Table 1: Data summary table collected from 14 individuals.

skim_type	skim_variable	complete_rate	factor.ordered	factor.n_unique	factor.top_counts	numeric.mean	numeric.sd	numeric.p0	numeric.p25	numeric.p50	numeric.p75	numeric.p100	numeric.hist
factor	Gender	1	FALSE	3	M: 4, F: 3, O: 2	NA	NA	NA	NA	NA	NA	NA	NA
factor	ActivityLevel	1	FALSE	3	low: 4, med: 3, hig: 2	NA	NA	NA	NA	NA	NA	NA	NA
numeric	Height	1	NA	NA	NA	165.66667	15.976545	133	156	166	178	183	▂▁▃▃▇
numeric	Weight	1	NA	NA	NA	70.11111	21.245261	45	55	70	80	110	▇▂▃▂▂
numeric	SleepHours	1	NA	NA	NA	6.00000	1.224745	4	5	6	7	8	▂▅▇▅▂

3.2 Basic statistical analysis

Figure 1: Height and weight stratified by gender.

Figure 2: Height distribution across activity level categories.

Figure 3: Scatter plot of sleep duration versus weight.

We next applied linear regression models to further examine relationships between height and potential predictors. These models allow us to assess whether variables are associated with height.

3.3 Full analysis

Summary of a linear model fit.

Table 2: Linear model fit table.

term	estimate	std.error	statistic	p.value
(Intercept)	149.2726967	23.3823360	6.3839942	0.0013962
Weight	0.2623972	0.3512436	0.7470519	0.4886517
GenderM	-2.1244913	15.5488953	-0.1366329	0.8966520
GenderO	-4.7644739	19.0114155	-0.2506112	0.8120871

Table 3: Linear regression predicting Height from SleepHours and ActivityLevel.

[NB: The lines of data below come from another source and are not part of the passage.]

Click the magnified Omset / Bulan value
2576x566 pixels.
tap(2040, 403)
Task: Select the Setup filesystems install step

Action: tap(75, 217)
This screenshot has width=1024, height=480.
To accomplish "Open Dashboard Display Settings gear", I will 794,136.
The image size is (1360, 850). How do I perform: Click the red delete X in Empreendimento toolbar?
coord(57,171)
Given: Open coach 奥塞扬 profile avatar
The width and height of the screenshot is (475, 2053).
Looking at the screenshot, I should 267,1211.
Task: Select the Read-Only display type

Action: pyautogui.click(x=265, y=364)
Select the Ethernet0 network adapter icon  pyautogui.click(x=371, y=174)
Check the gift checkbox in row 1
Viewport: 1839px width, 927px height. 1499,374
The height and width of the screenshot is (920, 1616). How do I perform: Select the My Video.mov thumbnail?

term	estimate	std.error	statistic	p.value
(Intercept)	166.9578947	38.786998	4.3044810	0.0076827
SleepHours	-0.5157895	7.136227	-0.0722776	0.9451831
ActivityLevelmedium	2.1473684	18.367989	0.1169082	0.9114836
ActivityLevelhigh	4.8947368	19.543363	0.2504552	0.8122012

In this dataset, linear regression models did not reveal strong evidence of associations between height and the examined predictors.

4 Discussion

In this exploratory analysis, linear regression models did not reveal strong evidence of associations, likely due to the limited sample size which reduces statistical power.

5 Conclusions

This analysis demonstrated a reproducible workflow for exploratory data analysis and basic statistical modeling. While no strong associations were detected, the approach illustrates how visualizations and regression models can be used to explore relationships in datasets.